Flood-hit bridge reopens

Crowther Bridge near Brighouse is now open, as work finishes on the flood-hit bridge.

Calderdale Council, the Canal & River Trust and the contractor Kier Group have been working to rebuild the bridge after the 19th century original was completely destroyed by the floods in December 2015.

Over the last 18 months, the bridge has been completely rebuilt, along with a new towpath for the canal. The new bridge, which has a design life of 120 years, has been designed to resemble the old bridge as much as possible, but has been built with piled foundations and a concrete core to make the structure more flood resilient.

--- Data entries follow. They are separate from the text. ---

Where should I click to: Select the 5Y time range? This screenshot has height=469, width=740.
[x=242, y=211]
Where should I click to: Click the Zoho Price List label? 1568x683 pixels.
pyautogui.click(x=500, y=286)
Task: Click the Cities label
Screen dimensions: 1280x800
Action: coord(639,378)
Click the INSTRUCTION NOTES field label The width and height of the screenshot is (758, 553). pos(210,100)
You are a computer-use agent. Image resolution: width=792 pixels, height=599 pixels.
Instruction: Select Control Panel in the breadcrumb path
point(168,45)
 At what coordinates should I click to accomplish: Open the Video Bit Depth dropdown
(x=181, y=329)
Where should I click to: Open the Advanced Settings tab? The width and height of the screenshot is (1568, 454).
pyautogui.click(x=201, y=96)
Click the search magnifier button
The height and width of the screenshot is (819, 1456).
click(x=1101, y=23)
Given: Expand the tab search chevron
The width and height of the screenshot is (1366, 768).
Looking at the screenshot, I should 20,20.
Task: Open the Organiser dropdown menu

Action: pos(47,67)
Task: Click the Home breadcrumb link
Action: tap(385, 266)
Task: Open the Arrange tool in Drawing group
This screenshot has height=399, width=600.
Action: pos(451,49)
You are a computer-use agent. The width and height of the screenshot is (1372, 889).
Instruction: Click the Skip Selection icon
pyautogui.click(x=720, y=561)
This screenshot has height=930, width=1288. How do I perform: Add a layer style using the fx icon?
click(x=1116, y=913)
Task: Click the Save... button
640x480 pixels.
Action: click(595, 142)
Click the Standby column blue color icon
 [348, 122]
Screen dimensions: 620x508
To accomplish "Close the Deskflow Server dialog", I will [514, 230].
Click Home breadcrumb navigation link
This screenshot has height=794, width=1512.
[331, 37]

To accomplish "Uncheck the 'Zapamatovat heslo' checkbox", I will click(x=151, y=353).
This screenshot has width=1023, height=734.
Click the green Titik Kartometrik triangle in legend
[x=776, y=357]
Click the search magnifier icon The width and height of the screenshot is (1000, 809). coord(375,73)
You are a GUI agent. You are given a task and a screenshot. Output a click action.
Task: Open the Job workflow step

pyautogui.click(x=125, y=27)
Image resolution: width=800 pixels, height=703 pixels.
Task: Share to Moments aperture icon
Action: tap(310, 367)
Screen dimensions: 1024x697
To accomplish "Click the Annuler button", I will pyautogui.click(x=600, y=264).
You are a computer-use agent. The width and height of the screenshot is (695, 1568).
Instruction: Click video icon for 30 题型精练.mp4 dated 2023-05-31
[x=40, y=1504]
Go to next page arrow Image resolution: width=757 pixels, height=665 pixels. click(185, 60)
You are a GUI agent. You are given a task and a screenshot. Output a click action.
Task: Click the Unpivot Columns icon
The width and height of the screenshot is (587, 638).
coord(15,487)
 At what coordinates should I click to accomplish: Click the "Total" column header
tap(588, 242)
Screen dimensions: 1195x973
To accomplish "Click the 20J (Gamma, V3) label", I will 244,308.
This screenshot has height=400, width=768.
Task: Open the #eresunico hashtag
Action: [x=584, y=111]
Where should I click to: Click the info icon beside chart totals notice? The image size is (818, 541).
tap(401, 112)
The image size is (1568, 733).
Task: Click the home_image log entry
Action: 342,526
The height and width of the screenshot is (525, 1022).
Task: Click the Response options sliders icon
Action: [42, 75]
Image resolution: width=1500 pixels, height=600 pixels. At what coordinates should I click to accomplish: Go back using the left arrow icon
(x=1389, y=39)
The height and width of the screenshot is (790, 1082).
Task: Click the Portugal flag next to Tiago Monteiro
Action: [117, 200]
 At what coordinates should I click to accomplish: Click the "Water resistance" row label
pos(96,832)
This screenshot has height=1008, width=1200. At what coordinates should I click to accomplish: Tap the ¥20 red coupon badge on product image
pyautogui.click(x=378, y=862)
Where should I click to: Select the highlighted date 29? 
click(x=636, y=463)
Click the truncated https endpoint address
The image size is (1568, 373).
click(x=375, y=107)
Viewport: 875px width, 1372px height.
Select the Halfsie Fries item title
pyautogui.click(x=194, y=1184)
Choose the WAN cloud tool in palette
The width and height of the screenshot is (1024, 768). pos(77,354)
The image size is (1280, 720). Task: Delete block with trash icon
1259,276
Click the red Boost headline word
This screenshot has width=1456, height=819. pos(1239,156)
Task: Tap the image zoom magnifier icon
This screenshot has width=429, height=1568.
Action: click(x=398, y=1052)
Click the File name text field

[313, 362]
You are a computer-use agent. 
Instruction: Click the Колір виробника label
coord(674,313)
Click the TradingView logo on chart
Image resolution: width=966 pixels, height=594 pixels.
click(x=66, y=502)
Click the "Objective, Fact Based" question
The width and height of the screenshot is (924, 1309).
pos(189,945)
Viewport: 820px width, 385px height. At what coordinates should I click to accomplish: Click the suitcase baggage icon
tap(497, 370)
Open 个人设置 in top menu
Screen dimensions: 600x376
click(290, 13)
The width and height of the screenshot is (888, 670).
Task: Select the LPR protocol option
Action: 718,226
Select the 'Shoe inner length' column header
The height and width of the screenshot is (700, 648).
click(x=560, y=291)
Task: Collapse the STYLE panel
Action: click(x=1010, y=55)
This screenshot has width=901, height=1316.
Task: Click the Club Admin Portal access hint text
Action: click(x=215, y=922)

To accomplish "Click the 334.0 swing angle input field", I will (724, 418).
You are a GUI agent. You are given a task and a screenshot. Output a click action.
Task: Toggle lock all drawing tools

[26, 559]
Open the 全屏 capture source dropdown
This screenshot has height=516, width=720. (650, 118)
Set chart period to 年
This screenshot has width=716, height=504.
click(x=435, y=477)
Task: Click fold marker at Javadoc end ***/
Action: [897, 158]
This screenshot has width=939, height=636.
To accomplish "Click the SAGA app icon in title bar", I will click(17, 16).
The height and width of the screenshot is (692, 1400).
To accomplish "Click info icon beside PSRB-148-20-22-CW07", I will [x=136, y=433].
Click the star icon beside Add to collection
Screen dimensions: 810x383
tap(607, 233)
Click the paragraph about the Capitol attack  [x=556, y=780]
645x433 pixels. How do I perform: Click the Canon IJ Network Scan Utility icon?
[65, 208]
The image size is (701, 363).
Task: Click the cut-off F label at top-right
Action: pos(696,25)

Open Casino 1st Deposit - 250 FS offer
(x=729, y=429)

Local natural stone has been used to face the bridge and the arch ‘voussoir’ stones have been re-used from the nearby Elland Bridge, which was damaged at the same time and reopened earlier this year. The bridges also resemble each other and have been built to a similar design.

Crowther Bridge gives access to the popular Cromwell Bottom Nature Reserve and people will once again be able to use the public right of way over the bridge to visit the reserve as well as using the canal for walking and cycling.

Calderdale Council’s Cabinet Member for Regeneration and Economic Development, Cllr Barry Collins, said:

“The opening of Crowther Bridge is another milestone in our flood recovery work and great news for visitors to Cromwell Bottom Nature Reserve and users of the canal and towpath.

“The new bridge has been expertly built to resemble the historic bridge as much as possible, with flood resilience measures incorporated into the build to protect against any damage in the future.”

The Canal & River Trust look after the Calder and Hebble Navigation which passes under Crowther Bridge.  Graham Ramsden, Senior Project Manager for the charity said:

“It’s wonderful to see the full transformation of this site which connects Hebden Bridge to Wakefield and beyond to the Huddersfield Broad Canal. We’re delighted with the results and have already had some lovely feedback from towpath users.”

He added:

“Sadly, the original bridge, built in the early 1800s, was damaged by a loose boat during the floods. While we’ve lost of piece of our waterway heritage, the new bridge has deep foundations and concrete core which will prove considerably more resilient, to ensure that boaters, canoeists, cyclists and walkers can continue enjoy this canal for many years to come.”

Crowther Bridge and the recent Elland Bridge rebuild have been financed through £5.5 million from the Department for Transport flood recovery fund.